Thousands protest in Kabul against alleged election fraud
The protesters shouted slogans against Ghani and the country's election commission, alleging that the poll body was counting hundreds of thousands of...
KABUL: Thousands of supporters of presidential hopeful Abdullah Abdullah marched on the Kabul streets on Friday to protest alleged poll fraud committed to favour incumbent President Ashraf Ghani amid a delay in declaring preliminary results of the election held two months ago.
The protesters shouted slogans against Ghani and the country's election commission, alleging that the poll body was counting hundreds of thousands of invalid votes polled on Sep.28 to help the president win a second term, Efe news reported.
The rallies began around 8 a.m. (local time) from various parts of the Afghan capital and the marchers were headed towards the centre of the city, Murtaza Eshraqi, a spokesperson for Abdullah's electoral team, told EFE.
"We demand that the election commission should act as per the law, and should stop its illegal decisions. Our main objection is against the counting of 300,000 fraudulent votes that should be invalidated," Eshraqi said.
The result of the September 28 vote was to be declared on October 19 but had to be postponed until November 14 due to technical problems.
The second deadline was also pushed back after Abdullah, one of the key candidates, protested the alleged fraudulent addition of votes to a planned recount by the Independent Election Commission.
According to the poll panel, out of 2.7 million votes polled, only 1.92 million were biometrically verified. Of these verified votes, 86,000 more were annulled because the ballots did not meet the required criterion set by the commission.
But Abdullah, who currently shares power with Ghani in a unity government, alleged that 300,000 biometrically verified votes were effectively invalid and should not be recounted.
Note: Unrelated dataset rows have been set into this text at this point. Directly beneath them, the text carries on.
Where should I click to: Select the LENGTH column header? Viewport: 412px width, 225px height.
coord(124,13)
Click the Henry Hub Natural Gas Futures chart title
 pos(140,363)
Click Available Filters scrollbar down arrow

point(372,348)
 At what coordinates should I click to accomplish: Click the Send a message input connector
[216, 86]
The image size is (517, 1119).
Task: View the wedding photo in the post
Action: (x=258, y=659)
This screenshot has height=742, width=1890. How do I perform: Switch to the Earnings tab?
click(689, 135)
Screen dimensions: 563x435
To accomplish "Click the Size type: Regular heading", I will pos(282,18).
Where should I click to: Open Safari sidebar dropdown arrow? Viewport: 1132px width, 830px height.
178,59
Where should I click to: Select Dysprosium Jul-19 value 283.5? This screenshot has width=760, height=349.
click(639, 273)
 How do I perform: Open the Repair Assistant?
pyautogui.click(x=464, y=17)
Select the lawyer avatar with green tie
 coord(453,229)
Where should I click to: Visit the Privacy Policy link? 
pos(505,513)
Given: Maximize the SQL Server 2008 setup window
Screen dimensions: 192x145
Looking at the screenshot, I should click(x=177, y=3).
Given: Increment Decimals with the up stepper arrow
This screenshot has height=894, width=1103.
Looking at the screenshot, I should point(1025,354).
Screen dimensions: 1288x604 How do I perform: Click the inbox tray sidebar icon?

Abdullah's supporters have boycotted the auditing and recounting process as protesters blocked election officials in at least seven of the 34 provinces from completing the process that would decide who among the contenders had won a majority in the first round or whether the voting needed to go to a runoff.
"We want transparency, we don't want fraud in the election. We will stand till the end against fraud, we don't want to have a president to come to the palace through fraud," Azim Ahmadi, 24, one of Abdullah's supporters told EFE.
Ahmadi was among a group of hundreds of protesters in the north of Kabul marching toward the city centre. The government had deployed thousands of personnel of security forces in the city to thwart any attempt at triggering violence.
Security forces, mostly in armoured vehicles, had blocked some roads leading towards the Presidential Palace as most of the shops and businesses in Kabul were closed.
Kabul Garrison, a combined command of police, army and Afghanistan's main spy agency, which is responsible for the security of the capital in a statement asked the protesters to act within the law and not to carry arms.
"Protesters should not inflict damage on private and public properties and institutions, and protesters should respect the dignity and rights of the citizens," the statement said.
Abdullah's team had held similar protests in 2014 after presidential elections marred by fraud allegations ended in a tense impasse between Ghani and Abdullah before they decided to form a power-sharing government under a deal brokered by the United States.
But over the years, Abdullah has lost the support of some of his key allies.
"We don't support the man (Abdullah) anymore," Atta Muhammad Noor, head of the Jamiat-e-Islami, said in a video posted on his social media channels.
Abdullah is also a senior member of the political outfit that was among other mujahideen groups at the forefront of the war against the Soviets.